The RCoA UK State of the Nation Report demonstrates a shortfall of 11,000 autonomously practising anaesthetists. AAs can not, in any way, contribute to this shortfall by virtue of the fact that they will always remain a supervised workforce. AAs however can complement and work alongside the Anaesthetic workforce in a limited manner. AU, like the AoA and RCoA maintains that the only possible solution to solve the Anaesthetic workforce crisis is to focus and direct resources into expanding the number of doctor training posts. Last year more than 2,500 doctors applied to Anaesthetic training with less than 600 offers being made. There is a doctor workforce ready, able and willing to be trained and it makes no sense to deny doctors the opportunity when it is evident that there is training capacity available.

AA Curriculum 2023

AU remains concerned regarding the implementation of the 2023 Anaesthesia Associate Curriculum. We particularly question the role of AAs in performing regional anaesthesia and neuraxial blocks, ASA 3+ cases (including emergency surgery and procedural sedation), resuscitation and transfer of unstable patients. We believe these should only take place under direct (Level 1) supervision, that the curriculum should be amended accordingly, and this should be supported by the wider Anaesthetic workforce after consultation. 

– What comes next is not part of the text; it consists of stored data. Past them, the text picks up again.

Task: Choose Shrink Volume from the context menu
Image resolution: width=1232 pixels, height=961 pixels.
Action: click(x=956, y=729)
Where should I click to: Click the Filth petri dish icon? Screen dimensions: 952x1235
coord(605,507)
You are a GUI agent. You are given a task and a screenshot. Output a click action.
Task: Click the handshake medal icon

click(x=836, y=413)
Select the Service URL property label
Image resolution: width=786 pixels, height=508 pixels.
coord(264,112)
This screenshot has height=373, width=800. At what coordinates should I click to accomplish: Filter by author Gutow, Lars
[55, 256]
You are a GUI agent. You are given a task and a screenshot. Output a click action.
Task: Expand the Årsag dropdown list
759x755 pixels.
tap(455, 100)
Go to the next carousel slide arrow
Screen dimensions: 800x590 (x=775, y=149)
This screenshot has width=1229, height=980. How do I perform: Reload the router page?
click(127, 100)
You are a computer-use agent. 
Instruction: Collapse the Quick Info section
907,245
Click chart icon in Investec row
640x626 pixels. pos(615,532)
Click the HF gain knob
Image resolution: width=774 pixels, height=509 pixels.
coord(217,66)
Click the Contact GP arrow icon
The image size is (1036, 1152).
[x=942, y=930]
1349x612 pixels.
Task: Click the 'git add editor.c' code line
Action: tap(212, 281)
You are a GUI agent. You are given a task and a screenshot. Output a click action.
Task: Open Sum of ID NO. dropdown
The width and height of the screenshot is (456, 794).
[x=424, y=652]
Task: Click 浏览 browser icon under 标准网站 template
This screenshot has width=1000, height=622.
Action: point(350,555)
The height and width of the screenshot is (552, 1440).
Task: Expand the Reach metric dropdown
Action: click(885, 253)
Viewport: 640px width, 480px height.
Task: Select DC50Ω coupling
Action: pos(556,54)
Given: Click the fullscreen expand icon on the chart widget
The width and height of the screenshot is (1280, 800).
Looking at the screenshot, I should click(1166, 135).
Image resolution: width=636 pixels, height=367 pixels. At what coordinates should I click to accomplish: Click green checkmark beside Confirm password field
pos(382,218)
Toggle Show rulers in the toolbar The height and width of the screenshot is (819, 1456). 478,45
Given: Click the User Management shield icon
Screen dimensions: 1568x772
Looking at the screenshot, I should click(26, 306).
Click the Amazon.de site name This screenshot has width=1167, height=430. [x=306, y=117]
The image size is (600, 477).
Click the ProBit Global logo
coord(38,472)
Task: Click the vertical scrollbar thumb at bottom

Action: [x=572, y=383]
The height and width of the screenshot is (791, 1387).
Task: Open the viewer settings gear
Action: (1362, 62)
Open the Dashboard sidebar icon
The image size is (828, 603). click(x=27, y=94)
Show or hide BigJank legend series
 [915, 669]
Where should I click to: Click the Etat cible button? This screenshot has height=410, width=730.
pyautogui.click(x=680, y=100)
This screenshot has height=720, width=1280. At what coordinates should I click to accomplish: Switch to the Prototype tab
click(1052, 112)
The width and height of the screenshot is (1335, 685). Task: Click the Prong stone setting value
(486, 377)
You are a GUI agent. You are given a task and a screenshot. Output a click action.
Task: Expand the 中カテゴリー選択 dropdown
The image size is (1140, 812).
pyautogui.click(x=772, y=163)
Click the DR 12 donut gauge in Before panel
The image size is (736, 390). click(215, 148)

Faculty of Anaesthesia Associates

We are all aware of the problems the Royal College of Physicians has experienced hosting the Faculty of PA’s. We believe the RCoA members do not wish for a Faculty to be established, and that it would prefer to see a Committee or Board to oversee the education, training and standards for AAs. This would then be analogous to the SAS and AiT Committees. We believe it is crucial that standard-setting  for AAs remains within the College, in accordance with its Charitable objects. We urge the College to re-evaluate any  plans for a Faculty.

Social Media

AU remains concerned that some of the postings on social media remain a disquietude for Anaesthetists, AAs and, more importantly, our patients. Using such a public format to raise concerns portrays an image of discourse, anger, upset and distrust. It is an overarching necessity that the public must have confidence in the Anaesthetic community as a whole. 

This disquietude stems from the way two groups of professionals with radically different backgrounds have been placed alongside one another, with insufficient attention given to how they will integrate and work together. A more sensitive employer and regulator would give more attention to the practical issues around this. 

Conclusion

We urge that the RCoA delays publishing the Planning the introduction and training for Anaesthesia Associatesdraft document until the matters outlined above have been addressed. There remain significant concerns within the Anaesthetic workforce regarding important and fundamental principles including the scope of practice and curriculum. Only once these matters are resolved, and with the support of the membership who will supervise the AA workforce, should the document be published. 

We urge all parties to work together to resolve the crisis that is evolving in front of us.